He said he also believed that the Sixth Committee should allow sufficient time for the draft articles on diplomatic protection to be studied before they were submitted to the General Assembly. Given that the draft articles on responsibility of international organizations, touched upon fundamental principles of international law, and would have repercussions on activities of international organizations and their members, it was critical, he said, that the Commission pursue wider consultation with member states and international and regional organizations. He wondered whether it was advisable to attempt codification on the subject of unilateral acts in light of insufficient and inconsistent State practice. As to the effects of armed conflicts on treaties, the United Nations Charter and jus cogens, or peremptory norms of international law, should be at the core of the study. As to the new topics on the Commission’s agenda, he said Ethiopia particularly encouraged the codification and development of norms in the protection of persons in the event of disasters.

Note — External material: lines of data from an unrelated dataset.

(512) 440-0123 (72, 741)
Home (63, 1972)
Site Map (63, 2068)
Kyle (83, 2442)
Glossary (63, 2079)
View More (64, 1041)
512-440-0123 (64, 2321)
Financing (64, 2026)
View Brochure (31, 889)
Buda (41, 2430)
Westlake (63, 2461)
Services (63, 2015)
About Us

LUDMILA KOMENKOVA ( Belarus) said the elaboration of an instrument to cover the responsibility of international organizations was an important step in the reaffirmation of the principle of the supremacy of law in that field. Although the mechanism of the responsibility of international organizations was not taken up in the first drafting by the Commission, the draft articles so far completed by it could be considered a good basis for further elaboration of the instrument on the topic.
She said that some of the draft articles related to circumstances which excluded illegality and responsibility of States in connection with acts of international organizations; while the drafts on the first part were similar to the text on state responsibility, the new draft articles represented a new stage in the elaboration of the instrument on the responsibility of international organizations. She shared the Commission’s view on the need to regulate the actions of both members, and non-members, of an international organization for illegal acts of the organization.
On the first question from the Commission, she said the position of Belarus was that compensation for the damage should be considered as a consequence of a commitment of an internationally wrongful act, and as an establishment of responsibility. Compensation should not be considered as a consequence of membership of a State in an international organization. International law did not have a norm on the responsibility of member States for all acts of international organizations dependant only on the fact of membership. Thus, a State that was not responsible for an internationally wrongful act was not obliged to provide compensation to the injured party. Belarus believed that if an international organization itself was unable to compensate for the damage, an obligation to do so should be placed on those States -– members of the international organization – which, together with the organization, were responsible for the commitment of a wrongful act.
She said her country was ready to participate in consultations on the issue, and consider the arguments of those who supported the different approaches. It believed that it was not correct to allow the situation when only an international organization was responsible for the commitment of an internationally wrongful act and none of the member States shared the responsibility. Such a situation would undermine the authority of the international organization and violate the legitimate rights of injured parties, she said.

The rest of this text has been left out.